Der Terroranschlag in Berlin hat uns alle zutiefst erschüttert. Neben unserer Anteilnahme für die Opfer ist eine richtige Antwort, dass wir uns nicht einschüchtern lassen und unseren offenen, freiheitlichen Lebensstil fortführen. Dringend notwendig ist aber auch, dass unser Rechtsstaat wieder stark und wehrhaft wird, damit unsere Demokratie und alle hier lebenden Menschen egal welcher Herkunft, Hautfarbe und Religion geschützt werden.
Wer wie ich die Akzeptanz und Hilfsbereitschaft für Asylbewerber und Flüchtlinge hoch halten will, muss gleichzeitig entschieden gegen diejenigen vorgehen, die unsere Werte nicht teilen und gegen unsere Regeln eines friedlichen Miteinanders verstoßen.
Diejenigen, die unsere Gastfreundschaft in Deutschland für Straftaten, Hass und Gewalt missbrauchen, müssen konsequent abgeschoben oder ins Gefängnis gesperrt werden. Das sind wir allen Menschen in Deutschland schuldig - nicht zuletzt der großen friedlichen Mehrheit der Flüchtlinge, die genau vor diesen Islamisten und Terroristen bei uns Schutz gesucht haben.
Unabhängig davon, ob der zur Zeit gesuchte Tunesier Anis Amri tatsächlich der Attentäter von Berlin ist (das stand zum Zeitpunkt meines Redaktionsschlusses noch nicht fest), muss ein Gefährder dieses Kalibers so lange in Abschiebehaft bleiben bis seine Papiere aus seinem Heimatland da sind und er tatsächlich abgeschoben wird.
Wir müssen aber auch die Hassprediger stärker bekämpfen, damit junge Menschen sich nicht radikalisieren. Dazu muss auch die Finanzierung deutscher Moscheen aus Saudi-Arabien unterbunden werden, damit die intolerante und radikale Form des Islams, der Wahhabismus, sich nicht weiter ausbreitet.
Der Rechtsstaat muss wehrhaft sein, damit die Demokratie geschützt wird.
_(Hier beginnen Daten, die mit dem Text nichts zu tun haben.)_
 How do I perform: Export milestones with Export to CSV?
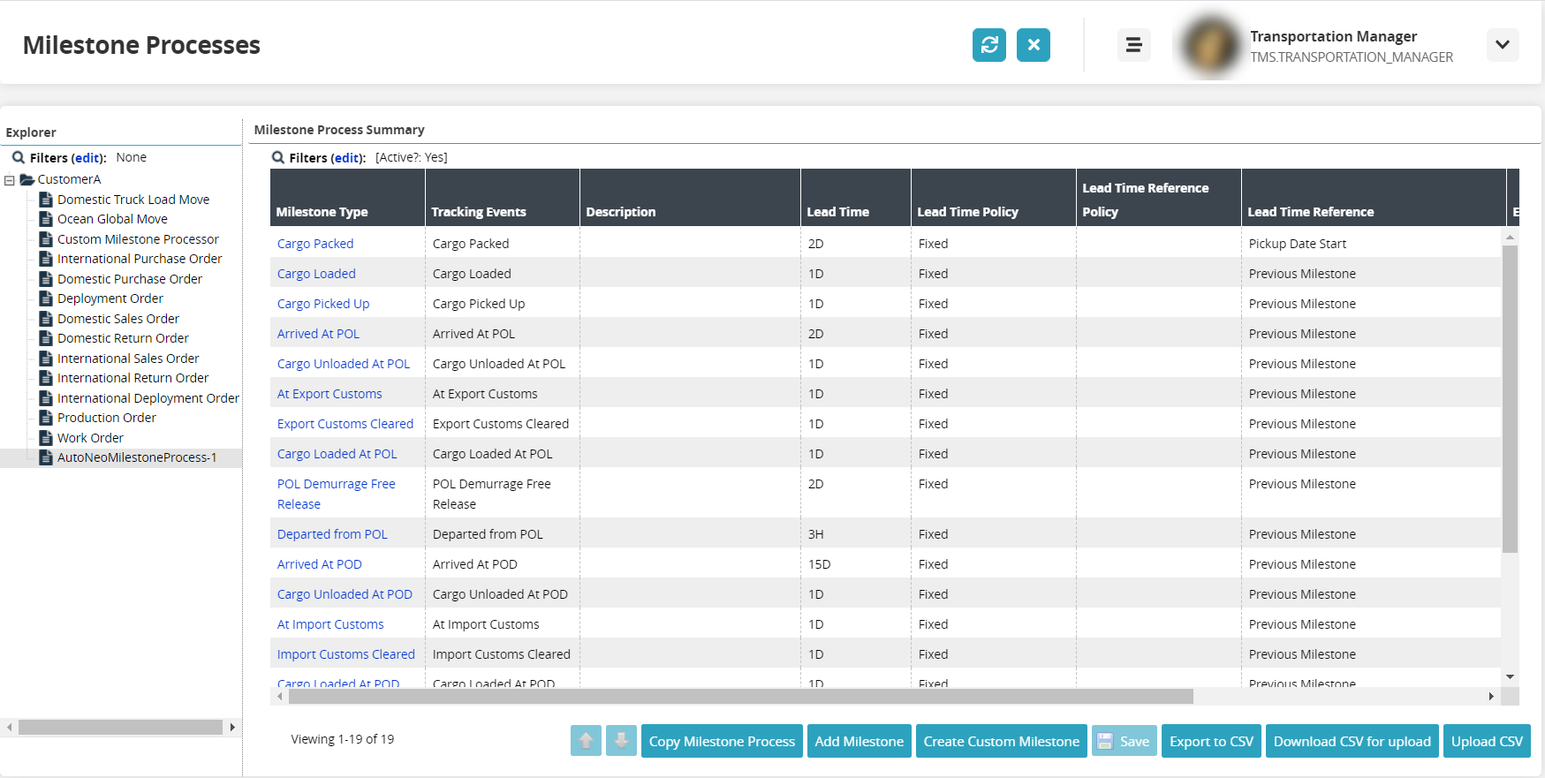pos(1210,741)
Wenn die Bürger das Vertrauen in den Rechtsstaat verlieren, werden sie sich denen zuwenden, die ganz einfache Lösungen anbieten. Und denen geht es nicht um Sicherheit, sondern um ein weißes, nationalistisches Deutschland, in dem die Freiheit begraben ist. Wir dürfen weder die Islamisten noch die Rechtsextremen gewinnen lassen. Mit Menschlichkeit und Entschlossenheit müssen wir uns dem Hass entgegenstellen. In diesem Sinne wünsche ich von ganzem Herzen friedvolle Weihnachten.